§ **What is asked**: Rewrite the data below as a numbered list with no blank lines, and leave the pictures out.

§ **Items**:
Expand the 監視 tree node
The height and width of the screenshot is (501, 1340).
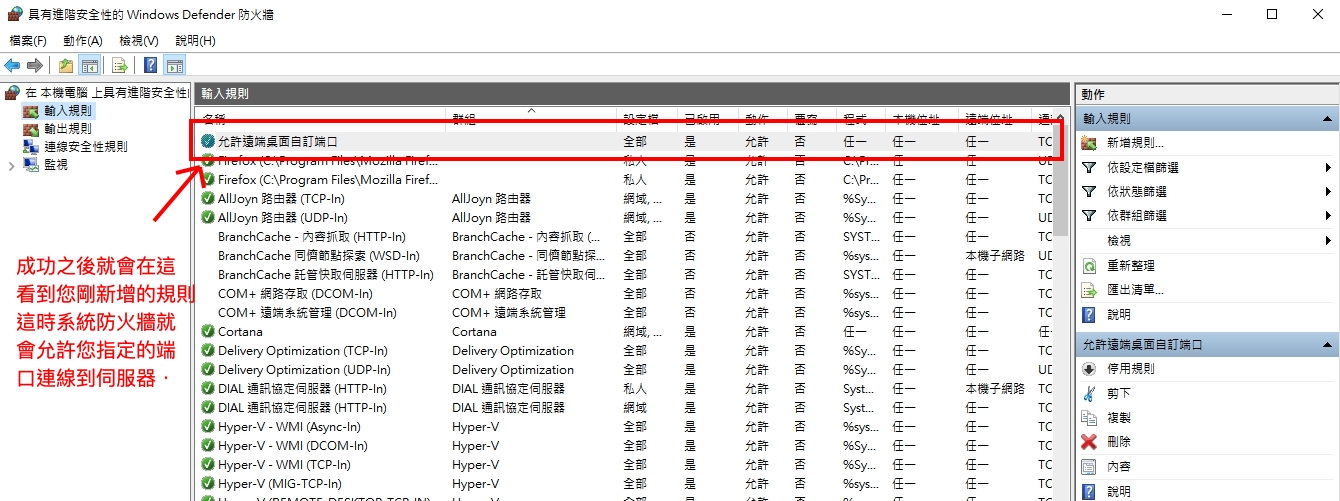pos(12,165)
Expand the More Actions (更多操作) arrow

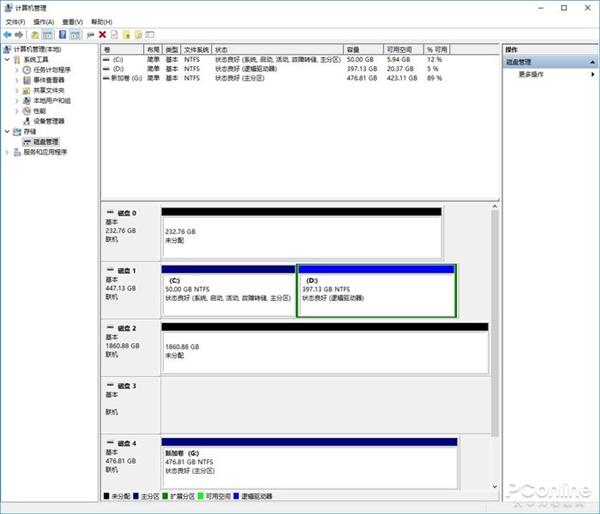tap(592, 74)
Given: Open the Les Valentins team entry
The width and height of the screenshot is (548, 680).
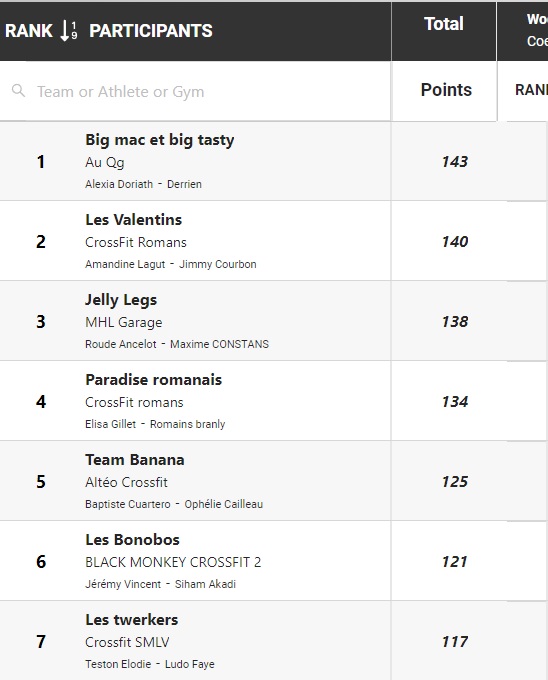Looking at the screenshot, I should (x=134, y=220).
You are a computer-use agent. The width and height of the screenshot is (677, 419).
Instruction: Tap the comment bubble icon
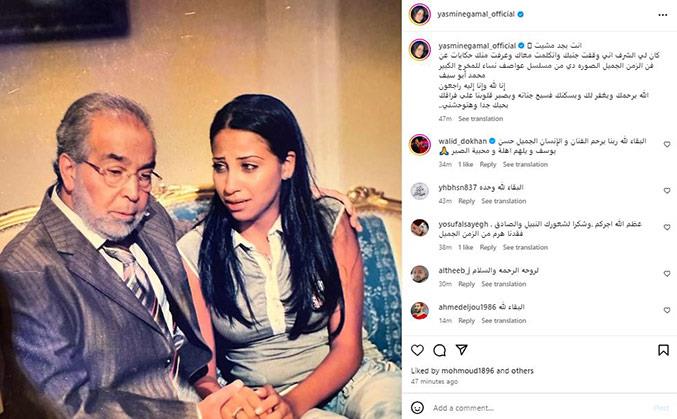point(440,350)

§ **Answer to this task**:
1. Expand the 監視 tree node
2. The height and width of the screenshot is (501, 1340).
3. pos(12,165)
4. Expand the More Actions (更多操作) arrow
5. tap(592, 74)
6. Given: Open the Les Valentins team entry
7. The width and height of the screenshot is (548, 680).
8. Looking at the screenshot, I should (x=134, y=220).
9. You are a computer-use agent. The width and height of the screenshot is (677, 419).
10. Instruction: Tap the comment bubble icon
11. point(440,350)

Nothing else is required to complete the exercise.